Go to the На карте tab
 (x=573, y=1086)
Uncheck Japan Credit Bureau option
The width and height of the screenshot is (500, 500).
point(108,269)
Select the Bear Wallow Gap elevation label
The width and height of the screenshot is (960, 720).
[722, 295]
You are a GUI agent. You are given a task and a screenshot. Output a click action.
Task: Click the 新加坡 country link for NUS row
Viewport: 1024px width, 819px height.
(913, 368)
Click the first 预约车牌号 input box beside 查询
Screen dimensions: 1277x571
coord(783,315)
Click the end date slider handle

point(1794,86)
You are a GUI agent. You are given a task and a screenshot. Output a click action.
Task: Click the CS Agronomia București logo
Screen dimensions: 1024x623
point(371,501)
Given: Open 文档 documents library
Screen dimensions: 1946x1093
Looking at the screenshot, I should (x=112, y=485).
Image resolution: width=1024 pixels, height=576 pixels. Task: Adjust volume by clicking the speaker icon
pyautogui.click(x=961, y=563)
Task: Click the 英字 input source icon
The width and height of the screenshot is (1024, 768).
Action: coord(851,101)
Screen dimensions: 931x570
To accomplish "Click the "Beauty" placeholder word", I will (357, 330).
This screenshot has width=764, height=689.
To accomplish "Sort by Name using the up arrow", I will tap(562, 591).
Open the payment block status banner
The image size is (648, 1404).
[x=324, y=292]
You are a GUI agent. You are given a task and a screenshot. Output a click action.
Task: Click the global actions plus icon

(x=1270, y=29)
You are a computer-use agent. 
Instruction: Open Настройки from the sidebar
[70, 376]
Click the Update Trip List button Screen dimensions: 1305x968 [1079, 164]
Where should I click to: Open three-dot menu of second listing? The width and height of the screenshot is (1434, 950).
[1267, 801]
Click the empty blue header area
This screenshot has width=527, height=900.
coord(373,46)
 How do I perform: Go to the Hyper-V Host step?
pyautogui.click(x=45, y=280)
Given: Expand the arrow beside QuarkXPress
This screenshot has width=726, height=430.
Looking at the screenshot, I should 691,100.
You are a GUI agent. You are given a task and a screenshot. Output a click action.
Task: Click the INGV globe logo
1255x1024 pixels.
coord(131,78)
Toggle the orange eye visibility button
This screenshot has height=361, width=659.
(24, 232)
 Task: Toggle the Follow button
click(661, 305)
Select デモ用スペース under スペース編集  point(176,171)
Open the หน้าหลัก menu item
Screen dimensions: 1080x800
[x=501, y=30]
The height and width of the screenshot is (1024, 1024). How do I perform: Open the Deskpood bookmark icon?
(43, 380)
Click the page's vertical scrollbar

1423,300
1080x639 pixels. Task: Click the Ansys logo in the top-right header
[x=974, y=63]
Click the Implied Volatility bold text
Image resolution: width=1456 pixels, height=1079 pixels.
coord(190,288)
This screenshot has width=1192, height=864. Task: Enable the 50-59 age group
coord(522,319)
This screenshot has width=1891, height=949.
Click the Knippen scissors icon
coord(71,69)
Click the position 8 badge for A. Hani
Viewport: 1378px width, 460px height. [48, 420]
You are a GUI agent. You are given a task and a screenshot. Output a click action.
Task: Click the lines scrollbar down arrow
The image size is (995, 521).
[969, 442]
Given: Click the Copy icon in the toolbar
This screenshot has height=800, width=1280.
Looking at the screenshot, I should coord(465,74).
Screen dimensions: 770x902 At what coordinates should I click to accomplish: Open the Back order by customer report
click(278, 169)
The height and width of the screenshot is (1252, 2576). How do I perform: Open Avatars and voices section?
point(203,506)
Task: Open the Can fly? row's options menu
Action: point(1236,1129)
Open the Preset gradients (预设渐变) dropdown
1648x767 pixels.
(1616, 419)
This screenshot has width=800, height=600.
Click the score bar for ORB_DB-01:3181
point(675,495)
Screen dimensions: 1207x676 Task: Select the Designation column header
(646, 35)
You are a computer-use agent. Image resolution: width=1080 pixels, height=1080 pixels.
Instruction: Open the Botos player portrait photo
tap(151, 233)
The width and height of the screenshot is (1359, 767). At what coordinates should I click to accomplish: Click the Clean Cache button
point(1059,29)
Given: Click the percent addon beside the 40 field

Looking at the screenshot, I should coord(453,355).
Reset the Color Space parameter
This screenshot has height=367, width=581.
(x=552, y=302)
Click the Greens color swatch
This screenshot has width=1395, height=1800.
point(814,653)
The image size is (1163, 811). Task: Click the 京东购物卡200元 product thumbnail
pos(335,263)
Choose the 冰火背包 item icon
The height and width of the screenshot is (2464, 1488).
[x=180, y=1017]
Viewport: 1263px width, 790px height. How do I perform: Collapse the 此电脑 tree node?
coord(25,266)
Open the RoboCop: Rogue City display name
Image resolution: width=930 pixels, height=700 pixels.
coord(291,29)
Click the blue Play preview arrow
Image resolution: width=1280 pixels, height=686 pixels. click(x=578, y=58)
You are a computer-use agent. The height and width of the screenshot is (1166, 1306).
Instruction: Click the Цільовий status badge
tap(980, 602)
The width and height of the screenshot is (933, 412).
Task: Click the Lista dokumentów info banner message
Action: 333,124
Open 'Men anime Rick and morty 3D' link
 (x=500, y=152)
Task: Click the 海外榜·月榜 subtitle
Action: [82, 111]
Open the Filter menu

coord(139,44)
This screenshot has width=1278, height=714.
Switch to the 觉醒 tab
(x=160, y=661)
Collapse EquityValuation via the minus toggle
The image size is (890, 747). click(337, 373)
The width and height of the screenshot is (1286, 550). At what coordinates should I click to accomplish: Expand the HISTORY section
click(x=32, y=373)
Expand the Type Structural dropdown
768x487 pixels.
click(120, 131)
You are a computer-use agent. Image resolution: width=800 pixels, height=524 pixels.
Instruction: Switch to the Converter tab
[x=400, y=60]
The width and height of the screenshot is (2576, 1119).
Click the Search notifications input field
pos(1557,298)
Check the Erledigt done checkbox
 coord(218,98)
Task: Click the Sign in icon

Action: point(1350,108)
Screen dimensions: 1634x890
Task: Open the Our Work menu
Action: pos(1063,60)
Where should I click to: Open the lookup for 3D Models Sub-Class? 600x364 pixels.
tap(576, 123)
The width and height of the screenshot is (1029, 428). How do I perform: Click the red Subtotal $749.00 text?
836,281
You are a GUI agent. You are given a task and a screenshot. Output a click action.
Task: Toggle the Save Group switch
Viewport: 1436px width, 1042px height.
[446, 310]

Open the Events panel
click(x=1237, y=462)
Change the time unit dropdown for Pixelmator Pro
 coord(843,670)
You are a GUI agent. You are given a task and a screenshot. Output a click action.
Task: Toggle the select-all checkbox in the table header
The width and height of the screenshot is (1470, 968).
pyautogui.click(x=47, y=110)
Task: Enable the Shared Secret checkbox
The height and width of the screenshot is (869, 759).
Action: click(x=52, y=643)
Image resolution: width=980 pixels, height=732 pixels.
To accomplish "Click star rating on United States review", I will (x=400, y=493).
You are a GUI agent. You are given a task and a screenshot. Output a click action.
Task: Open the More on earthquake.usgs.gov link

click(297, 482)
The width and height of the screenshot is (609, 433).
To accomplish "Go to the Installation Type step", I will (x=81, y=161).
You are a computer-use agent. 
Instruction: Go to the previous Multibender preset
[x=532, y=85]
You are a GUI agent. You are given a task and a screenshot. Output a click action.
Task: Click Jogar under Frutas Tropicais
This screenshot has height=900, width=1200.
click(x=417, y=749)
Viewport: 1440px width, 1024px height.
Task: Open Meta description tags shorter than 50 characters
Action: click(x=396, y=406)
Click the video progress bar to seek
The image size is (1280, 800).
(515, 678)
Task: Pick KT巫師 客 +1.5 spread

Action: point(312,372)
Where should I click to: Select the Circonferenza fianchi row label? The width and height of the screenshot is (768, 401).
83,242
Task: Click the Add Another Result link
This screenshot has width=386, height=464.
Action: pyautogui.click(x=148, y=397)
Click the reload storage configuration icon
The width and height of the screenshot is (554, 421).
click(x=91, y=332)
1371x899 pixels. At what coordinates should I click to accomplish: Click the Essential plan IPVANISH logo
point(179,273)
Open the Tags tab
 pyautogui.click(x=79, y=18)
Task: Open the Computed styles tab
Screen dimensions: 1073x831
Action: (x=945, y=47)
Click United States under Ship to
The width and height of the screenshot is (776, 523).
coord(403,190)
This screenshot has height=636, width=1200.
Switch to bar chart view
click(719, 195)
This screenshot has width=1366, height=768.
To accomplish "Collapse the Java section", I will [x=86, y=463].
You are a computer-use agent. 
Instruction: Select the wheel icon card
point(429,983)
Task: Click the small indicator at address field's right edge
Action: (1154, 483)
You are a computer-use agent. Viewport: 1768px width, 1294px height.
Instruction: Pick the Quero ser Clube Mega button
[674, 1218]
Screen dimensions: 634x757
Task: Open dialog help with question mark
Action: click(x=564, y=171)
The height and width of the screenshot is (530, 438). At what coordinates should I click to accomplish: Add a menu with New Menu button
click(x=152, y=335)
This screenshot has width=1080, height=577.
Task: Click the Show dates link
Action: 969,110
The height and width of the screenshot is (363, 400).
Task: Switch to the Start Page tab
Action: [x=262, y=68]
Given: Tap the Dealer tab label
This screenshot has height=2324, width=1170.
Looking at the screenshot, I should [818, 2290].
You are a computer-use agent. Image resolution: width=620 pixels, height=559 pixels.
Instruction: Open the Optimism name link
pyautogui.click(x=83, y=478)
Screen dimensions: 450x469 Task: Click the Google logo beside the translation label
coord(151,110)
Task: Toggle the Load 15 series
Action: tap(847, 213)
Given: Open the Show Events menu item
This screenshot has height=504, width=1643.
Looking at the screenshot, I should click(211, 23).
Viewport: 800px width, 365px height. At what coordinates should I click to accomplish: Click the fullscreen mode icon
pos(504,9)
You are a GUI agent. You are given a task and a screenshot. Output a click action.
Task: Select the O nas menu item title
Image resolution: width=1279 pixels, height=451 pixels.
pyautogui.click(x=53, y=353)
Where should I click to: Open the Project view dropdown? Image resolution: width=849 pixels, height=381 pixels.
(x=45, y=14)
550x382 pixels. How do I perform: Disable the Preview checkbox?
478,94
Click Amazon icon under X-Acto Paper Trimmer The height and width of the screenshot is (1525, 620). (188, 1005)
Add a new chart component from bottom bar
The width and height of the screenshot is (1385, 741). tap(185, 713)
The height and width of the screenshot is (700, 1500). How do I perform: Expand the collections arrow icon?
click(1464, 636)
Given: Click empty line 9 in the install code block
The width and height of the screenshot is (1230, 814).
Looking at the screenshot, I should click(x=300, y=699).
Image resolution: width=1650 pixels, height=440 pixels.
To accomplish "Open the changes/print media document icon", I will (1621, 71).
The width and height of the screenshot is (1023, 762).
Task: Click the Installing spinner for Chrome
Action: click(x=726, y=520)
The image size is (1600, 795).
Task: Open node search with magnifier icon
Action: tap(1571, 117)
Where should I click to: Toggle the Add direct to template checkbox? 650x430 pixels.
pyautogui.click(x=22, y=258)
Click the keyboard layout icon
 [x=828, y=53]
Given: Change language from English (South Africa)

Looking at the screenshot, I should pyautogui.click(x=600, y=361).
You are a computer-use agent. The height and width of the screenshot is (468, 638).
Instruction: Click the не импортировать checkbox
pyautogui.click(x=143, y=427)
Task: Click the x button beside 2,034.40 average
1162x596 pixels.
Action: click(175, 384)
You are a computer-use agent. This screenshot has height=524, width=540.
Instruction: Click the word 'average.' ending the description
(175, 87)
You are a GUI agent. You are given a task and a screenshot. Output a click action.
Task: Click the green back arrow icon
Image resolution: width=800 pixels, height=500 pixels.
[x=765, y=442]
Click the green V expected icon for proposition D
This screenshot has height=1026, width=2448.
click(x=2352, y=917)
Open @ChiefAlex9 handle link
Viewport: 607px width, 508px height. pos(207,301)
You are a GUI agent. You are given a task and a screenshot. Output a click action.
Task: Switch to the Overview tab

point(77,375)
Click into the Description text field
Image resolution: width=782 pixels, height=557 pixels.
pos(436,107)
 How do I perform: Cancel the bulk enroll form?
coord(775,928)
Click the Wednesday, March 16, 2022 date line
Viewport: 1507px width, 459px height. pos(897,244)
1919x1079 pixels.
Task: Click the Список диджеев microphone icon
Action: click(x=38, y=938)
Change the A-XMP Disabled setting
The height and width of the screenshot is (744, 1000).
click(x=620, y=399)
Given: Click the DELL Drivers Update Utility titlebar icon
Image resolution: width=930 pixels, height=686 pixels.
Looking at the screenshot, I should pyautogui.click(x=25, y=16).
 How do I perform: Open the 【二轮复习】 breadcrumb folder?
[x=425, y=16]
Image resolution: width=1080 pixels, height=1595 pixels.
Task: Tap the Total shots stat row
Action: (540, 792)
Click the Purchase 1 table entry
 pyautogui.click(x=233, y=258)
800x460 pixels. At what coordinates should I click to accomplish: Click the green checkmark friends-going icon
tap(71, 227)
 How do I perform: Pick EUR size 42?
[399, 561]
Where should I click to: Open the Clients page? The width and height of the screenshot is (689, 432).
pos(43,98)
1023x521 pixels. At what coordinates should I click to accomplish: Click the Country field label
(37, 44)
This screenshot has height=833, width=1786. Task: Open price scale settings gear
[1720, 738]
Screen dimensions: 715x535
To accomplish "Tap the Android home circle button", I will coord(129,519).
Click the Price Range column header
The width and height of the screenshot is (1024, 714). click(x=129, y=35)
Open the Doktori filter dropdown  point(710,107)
● ● ●
* Aim of the exercise
Take the entries above and return only the lines from the one with "Task: Open the More" to the one with "Task: Click Jogar under Frutas Tropicais", both included, unchanged.

* Result of the task
Task: Open the More on earthquake.usgs.gov link

click(297, 482)
The width and height of the screenshot is (609, 433).
To accomplish "Go to the Installation Type step", I will (x=81, y=161).
You are a computer-use agent. 
Instruction: Go to the previous Multibender preset
[x=532, y=85]
You are a GUI agent. You are given a task and a screenshot. Output a click action.
Task: Click Jogar under Frutas Tropicais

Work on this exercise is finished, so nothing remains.